Sting Rays eh?? Never tried em but I've thought about it. You'll have to let us all know how it tastes


----------



## SharkNett (Feb 20, 2006)

My tip would be remove the tail spiike as soon as you can then you usually just remove the flaps and skin them.

After that a google search will reveal recipes such as these 
http://www.plaincook.com/bbq-sambal-sti ... 2006-02-02
http://aww.ninemsn.com.au/article.aspx?id=46519


----------



## grinner (May 15, 2008)

the aborigines loved them the flaps that is. a guy p know on a trawler reckons a lot of what they sell as scallops is cut up stingray. he even said they had a special punch to punch them out of the flaps. good luck


----------



## wopfish (Dec 4, 2006)

Yes the flaps are good - no bones just cartlidge - watch out for the ammonia though.. it can be in the blood.. you might want to google the details :lol:


----------



## Hairy Little Dwarf (Aug 28, 2006)

Ahh...Rays  My Target species!

If you want to try Ray - I recommend you forget the stingrays and go for the eagle rays.

Catching a stinger is no more than a slugfest with a bulldozer, and they don't have as much meat on them pound for pound as the eagles.
The eagles by contrast will test your gear well, especially the drag :twisted: They're commonly called " Mud Marlin" for good reason.
The sting is a lot closer to the base of the tail on the eagles, and just standing on the end of the tail immobilises it.

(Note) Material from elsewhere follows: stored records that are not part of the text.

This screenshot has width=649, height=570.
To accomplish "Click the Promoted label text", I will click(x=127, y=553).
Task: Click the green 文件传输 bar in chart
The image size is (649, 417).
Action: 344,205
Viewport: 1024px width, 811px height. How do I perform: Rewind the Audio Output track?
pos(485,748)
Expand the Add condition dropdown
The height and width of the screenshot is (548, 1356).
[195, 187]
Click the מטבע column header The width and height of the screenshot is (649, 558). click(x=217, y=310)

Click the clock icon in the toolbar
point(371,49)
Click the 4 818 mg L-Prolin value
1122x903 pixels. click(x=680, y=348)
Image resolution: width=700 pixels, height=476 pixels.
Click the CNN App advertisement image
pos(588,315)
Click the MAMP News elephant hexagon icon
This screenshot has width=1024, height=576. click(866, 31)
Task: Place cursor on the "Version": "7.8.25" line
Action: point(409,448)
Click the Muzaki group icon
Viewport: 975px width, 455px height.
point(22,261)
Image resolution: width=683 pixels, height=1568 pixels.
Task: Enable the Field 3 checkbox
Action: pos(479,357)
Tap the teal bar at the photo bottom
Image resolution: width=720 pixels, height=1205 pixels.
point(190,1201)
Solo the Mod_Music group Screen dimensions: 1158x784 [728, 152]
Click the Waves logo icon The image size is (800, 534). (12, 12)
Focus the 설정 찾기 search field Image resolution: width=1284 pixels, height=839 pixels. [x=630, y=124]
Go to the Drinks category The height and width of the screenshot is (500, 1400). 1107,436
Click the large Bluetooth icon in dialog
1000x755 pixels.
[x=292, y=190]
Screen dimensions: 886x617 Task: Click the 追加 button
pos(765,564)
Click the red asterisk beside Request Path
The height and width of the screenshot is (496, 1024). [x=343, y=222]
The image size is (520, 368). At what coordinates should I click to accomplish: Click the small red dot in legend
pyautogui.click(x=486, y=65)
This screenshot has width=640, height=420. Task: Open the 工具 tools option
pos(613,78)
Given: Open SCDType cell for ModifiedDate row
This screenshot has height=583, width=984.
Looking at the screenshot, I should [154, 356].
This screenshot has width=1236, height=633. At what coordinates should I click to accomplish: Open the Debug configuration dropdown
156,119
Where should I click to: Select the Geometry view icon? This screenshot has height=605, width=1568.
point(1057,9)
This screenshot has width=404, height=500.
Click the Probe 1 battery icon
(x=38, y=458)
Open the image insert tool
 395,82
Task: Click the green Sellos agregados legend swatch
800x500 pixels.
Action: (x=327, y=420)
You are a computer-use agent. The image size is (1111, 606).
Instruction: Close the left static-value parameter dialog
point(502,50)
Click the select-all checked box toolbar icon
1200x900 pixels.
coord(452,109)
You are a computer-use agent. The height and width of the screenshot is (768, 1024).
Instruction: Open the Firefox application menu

Cut the wings off, Skin them, fillet them, cut them into chunks about the size of your hand and soak in a couple of changes of fresh water overnight.

I recommend the Sambal recipe BTW.

Find some muddy shallows where you can see the feeding holes at low tide (hollows about a foot across in the mud/sand) then come back at dusk.
5/0 circle hook with a nice oily fillet on it. Don't need monster trace, 15 - 20kg is ample.

Heave the bait in, pour yourself a cuppa and wait.


----------



## ELM (Jul 14, 2008)

Read on a gummyshark thread, stingrays dont like ell for bait, but gummies love it.
Have caught them surf fishing, with pillies/gar & squid for bait.
Thats the best I can add.


----------



## wopfish (Dec 4, 2006)

Most of the ones Ive caught have been at night on sandy beaches - with big slab baits 8)


----------



## SaintTim (Aug 24, 2008)

Yes i agree about those Eagle rays as i caught 3 of them from the shores of Port Phillip bay a few months back & crikey dont they fight well,they also like to jump out of the water which is quite a sight.


----------